Kensuke è una fonte di ispirazione. Il mio sguardo era già affine ad alcuni suoi modi di manipolare e trattare l’immagine fotografica. Sicuramente sono figlia di questa nuova realtà, di questa frenesia che invade il nostro modo di guardare il mondo. Ho incontrato Kensuke per caso lungo la mia ricerca, e per un non so cosa, tra centinaia di libri che mi sono ritrovata di fronte, ho scelto No more, No less. Ripartire da un archivio fotografico, da una vecchia fotografia di famiglia o da un fotografia che ha segnato la storia delle immagini è a volte ripetitivo, ridondante, noioso. Molti sono stati nel corso della storia i fotografi e gli artisti che hanno percorso questa strada. Poco originale però come strada da seguire oggi giorno. Credo che il saper dosare, utilizzare e manipolare il vecchio con qualcosa di contemporaneo più che di ieri sia estremamente difficile.

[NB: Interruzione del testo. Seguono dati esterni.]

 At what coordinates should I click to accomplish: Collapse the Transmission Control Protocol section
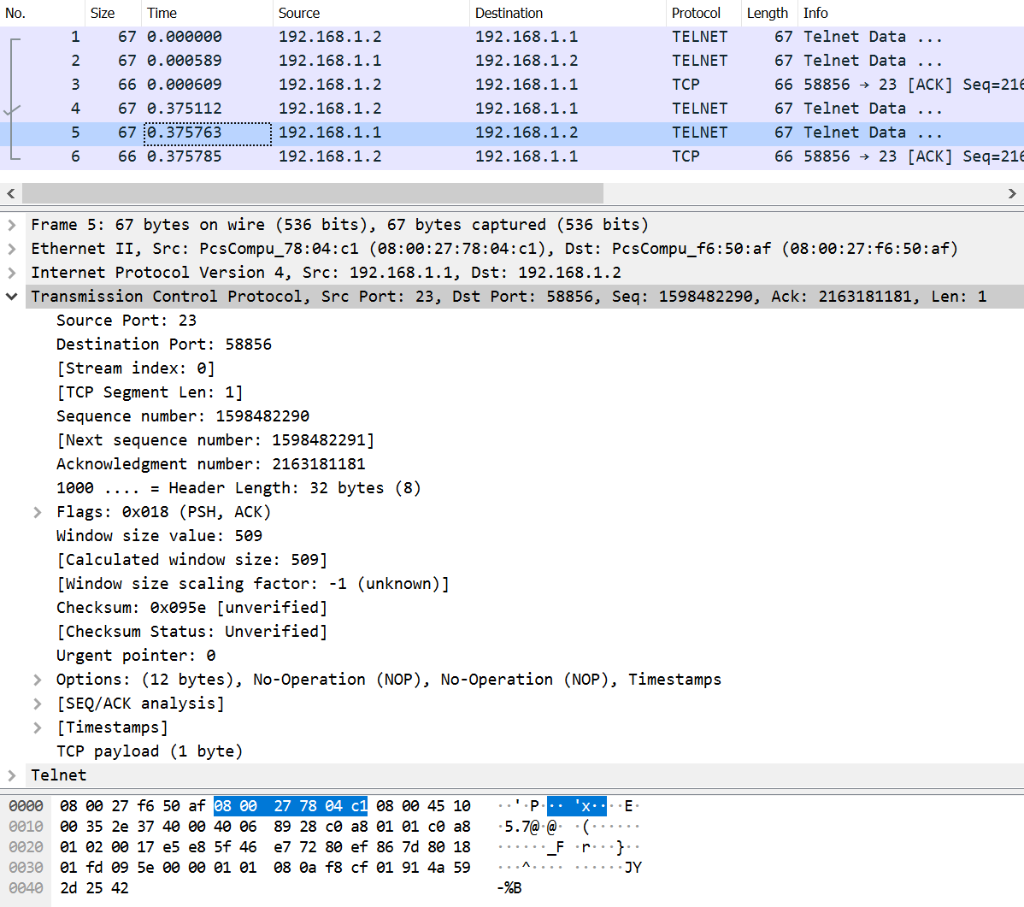tap(10, 296)
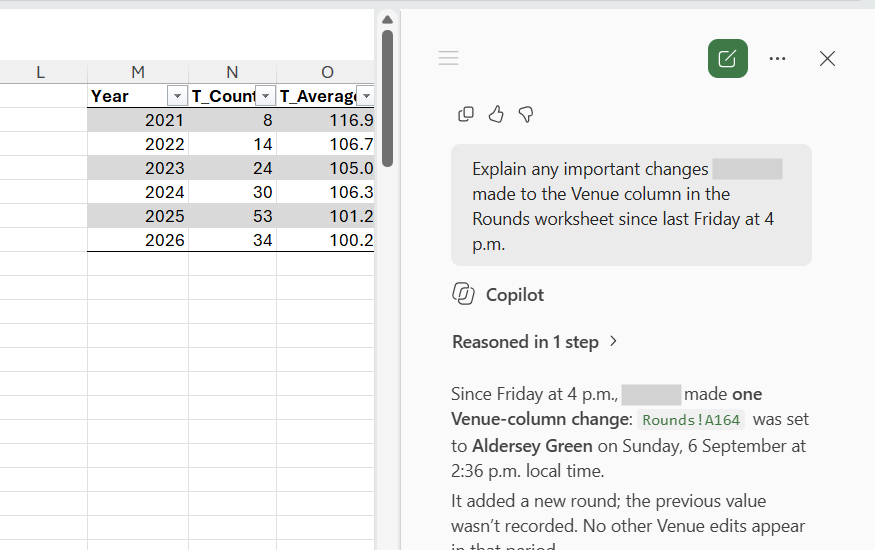Select the cell containing year 2023
875x550 pixels.
[138, 168]
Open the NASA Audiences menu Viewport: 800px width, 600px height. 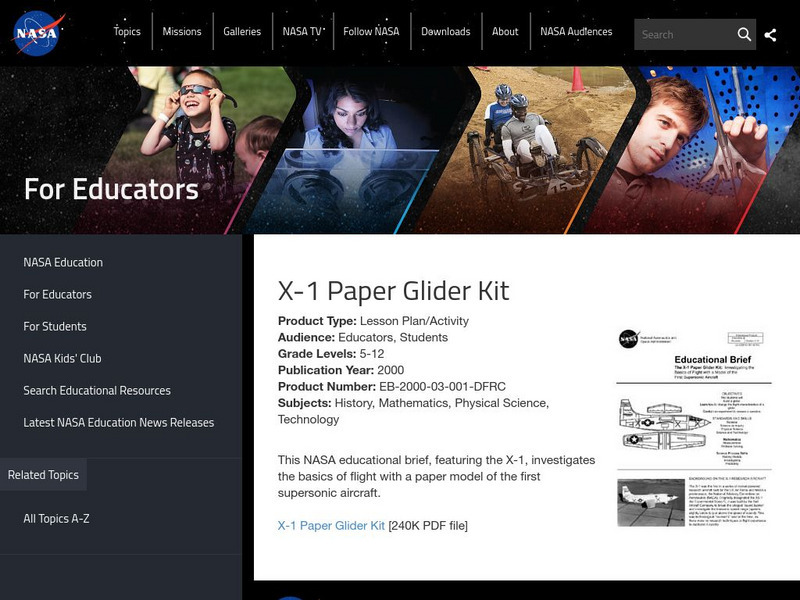point(576,31)
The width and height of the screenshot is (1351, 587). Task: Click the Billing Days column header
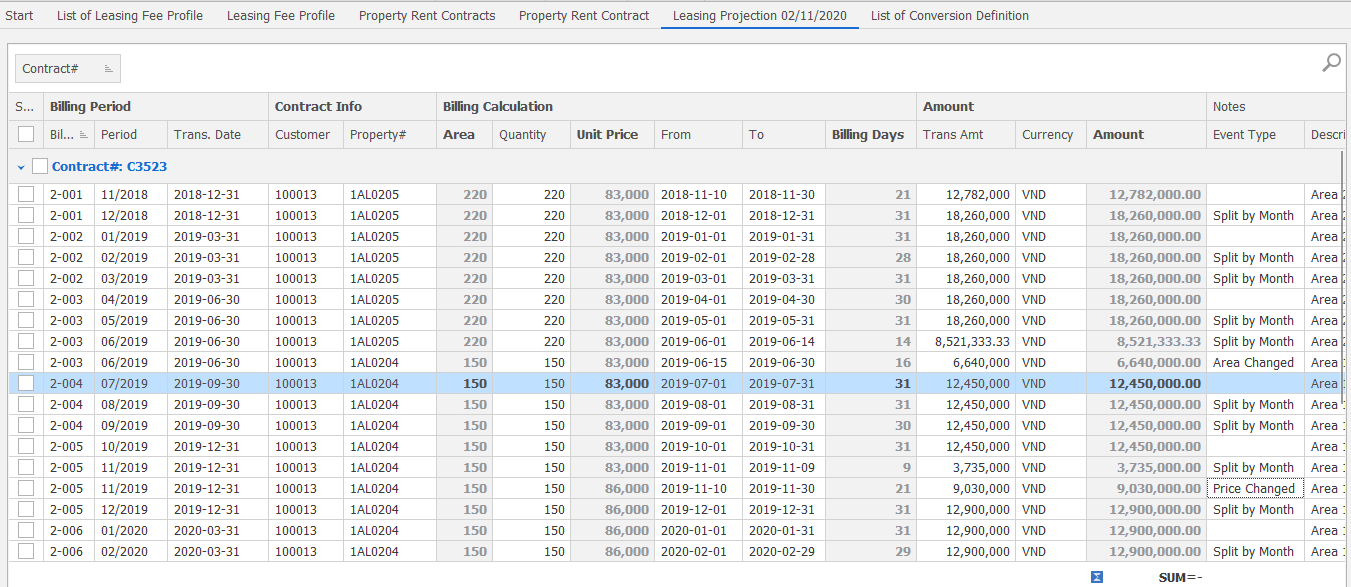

Ma nonostante ciò, quando il sorpassato sa cambiare forma, trasformarsi completamente in altro, allora è lì che risiede l’essenza del artisticità.L’artista non crea dal nulla, manipola, altera ciò che possiede. Dona la propria interpretazione delle cose. Per restituire poi ad ognuno la propria visione. Nelle sue opere Kensuke ci lascia in bilico tra ciò che è vero e ciò che è volutamente falso. Sembra reale, ma non lo è. Basta affinare il proprio occhio, essere consapevoli che di autentico non c’è nulla. Tutto è un’eterna finzione. D’altronde questa è l’epoca dell’inganno. Di un illusione, che ci ostiniamo a chiamare ancora realtà.